You Can Find Military Radars On Publicly-Available Satellite Data

When it comes to hunting down military radar installations and associated hardware, we typically think of equipment that is firmly in the price bracket of nation states and their military forces. Whether it’s early warning radar, those used for air defence, or for naval purposes, you’d think it was relatively difficult to intercept or track these emissions.

However, a new tool built by geocomputation lecturer Ollie Ballinger shows this isn’t the case. In fact, openly-available data captured via satellite can be used to find all manner of military radar emitters. Let’s explore how!

Open Data Reveals Surprising Things

A diagram indicating how interference from military radars shows up on SAR satellite images. Credit: Ollie Ballinger, used with permission

The discovery that openly-available satellite data could reveal the locations of military radars came from the work of Harel Dan, a geospatial engineer from Israel. Dan was looking at data captured by the synthetic aperture radar of the European Space Agency’s Sentinel satellites. After accidentally maximising the display of noise and interference on the synthetic images, he noticed strange bands appearing in various spots in the Middle East, and investigation into the cause began.

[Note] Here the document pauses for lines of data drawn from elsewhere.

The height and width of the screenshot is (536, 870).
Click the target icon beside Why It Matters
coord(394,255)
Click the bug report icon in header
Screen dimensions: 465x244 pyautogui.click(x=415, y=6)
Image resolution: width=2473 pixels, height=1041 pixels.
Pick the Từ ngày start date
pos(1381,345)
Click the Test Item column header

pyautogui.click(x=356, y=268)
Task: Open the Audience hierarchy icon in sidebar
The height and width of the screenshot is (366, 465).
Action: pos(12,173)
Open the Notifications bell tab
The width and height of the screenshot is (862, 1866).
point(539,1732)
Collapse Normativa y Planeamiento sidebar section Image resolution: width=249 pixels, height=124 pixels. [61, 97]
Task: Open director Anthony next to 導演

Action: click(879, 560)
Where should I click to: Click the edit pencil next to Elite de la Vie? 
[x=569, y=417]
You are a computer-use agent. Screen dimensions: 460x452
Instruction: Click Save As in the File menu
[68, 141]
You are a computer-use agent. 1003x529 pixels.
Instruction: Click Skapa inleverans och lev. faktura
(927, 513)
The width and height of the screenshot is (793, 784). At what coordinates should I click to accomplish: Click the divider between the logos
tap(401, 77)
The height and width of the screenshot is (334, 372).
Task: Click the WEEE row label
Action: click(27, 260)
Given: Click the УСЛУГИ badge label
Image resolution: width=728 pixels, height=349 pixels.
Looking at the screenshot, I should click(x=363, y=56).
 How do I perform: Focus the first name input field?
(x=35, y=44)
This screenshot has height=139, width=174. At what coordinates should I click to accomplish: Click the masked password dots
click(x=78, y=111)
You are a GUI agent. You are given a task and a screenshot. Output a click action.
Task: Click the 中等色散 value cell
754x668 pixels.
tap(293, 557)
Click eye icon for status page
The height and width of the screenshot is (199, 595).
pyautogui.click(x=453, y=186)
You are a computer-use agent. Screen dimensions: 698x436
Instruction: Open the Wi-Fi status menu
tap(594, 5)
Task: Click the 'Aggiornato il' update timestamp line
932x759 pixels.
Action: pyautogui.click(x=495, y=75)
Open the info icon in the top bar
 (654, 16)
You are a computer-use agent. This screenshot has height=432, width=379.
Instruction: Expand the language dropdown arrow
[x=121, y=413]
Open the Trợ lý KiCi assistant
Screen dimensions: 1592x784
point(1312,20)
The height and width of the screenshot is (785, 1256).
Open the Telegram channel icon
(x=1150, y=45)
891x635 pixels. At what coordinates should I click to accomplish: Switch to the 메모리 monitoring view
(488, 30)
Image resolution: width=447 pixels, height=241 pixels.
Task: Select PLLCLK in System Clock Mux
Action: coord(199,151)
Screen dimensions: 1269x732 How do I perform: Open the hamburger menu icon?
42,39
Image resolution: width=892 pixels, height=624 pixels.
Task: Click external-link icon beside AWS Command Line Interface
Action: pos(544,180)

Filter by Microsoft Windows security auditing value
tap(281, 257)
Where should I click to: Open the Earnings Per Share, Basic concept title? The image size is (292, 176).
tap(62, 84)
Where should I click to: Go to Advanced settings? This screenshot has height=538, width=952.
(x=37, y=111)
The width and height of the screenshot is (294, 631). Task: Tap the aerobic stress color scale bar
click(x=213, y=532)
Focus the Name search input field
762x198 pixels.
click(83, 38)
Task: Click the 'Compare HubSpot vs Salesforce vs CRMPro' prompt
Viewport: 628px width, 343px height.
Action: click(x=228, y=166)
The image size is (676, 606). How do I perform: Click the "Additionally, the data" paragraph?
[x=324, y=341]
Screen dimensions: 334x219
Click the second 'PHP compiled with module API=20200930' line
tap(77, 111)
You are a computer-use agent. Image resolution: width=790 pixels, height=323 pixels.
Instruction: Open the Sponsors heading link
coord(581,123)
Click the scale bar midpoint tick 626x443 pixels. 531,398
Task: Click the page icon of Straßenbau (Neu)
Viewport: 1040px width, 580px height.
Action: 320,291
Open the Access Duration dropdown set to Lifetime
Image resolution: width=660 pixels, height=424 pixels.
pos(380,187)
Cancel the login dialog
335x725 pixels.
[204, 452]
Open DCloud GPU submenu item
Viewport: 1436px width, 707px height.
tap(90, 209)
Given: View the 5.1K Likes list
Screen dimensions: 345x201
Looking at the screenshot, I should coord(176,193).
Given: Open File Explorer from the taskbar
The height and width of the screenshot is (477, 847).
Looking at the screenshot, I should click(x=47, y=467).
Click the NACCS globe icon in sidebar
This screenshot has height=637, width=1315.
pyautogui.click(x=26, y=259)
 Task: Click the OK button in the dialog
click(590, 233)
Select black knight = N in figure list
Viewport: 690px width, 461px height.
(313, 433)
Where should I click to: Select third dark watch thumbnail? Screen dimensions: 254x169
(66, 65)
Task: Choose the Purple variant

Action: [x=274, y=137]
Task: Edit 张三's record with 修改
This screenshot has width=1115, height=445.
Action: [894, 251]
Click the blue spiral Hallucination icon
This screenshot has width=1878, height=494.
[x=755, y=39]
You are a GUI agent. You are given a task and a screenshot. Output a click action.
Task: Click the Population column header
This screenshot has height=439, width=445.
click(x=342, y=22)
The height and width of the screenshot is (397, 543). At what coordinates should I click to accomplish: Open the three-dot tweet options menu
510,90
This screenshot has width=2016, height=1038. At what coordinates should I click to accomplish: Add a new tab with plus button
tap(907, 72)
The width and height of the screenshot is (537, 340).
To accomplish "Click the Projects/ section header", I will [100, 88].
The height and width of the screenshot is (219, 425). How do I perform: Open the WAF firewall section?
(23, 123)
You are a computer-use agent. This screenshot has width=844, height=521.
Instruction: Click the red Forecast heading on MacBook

The Sentinel-1A and Sentinel-1B satellites, operated by the European Space Agency (ESA), carry synthetic aperture radar (SAR) instruments operating in the C-band, the spectrum taking in frequencies from 4.0 to 8.0 GHz. The SAR essentially uses the motion of the spacecraft to create a large “synthetic” antenna aperture for capturing radar images of the ground. The technique allows the SAR to image the ground as if it had a much larger antenna than it actually does, thanks to the spacecraft’s motion. It gives the SAR a far higher spatial resolution than is possible using a traditional scanning beam radar.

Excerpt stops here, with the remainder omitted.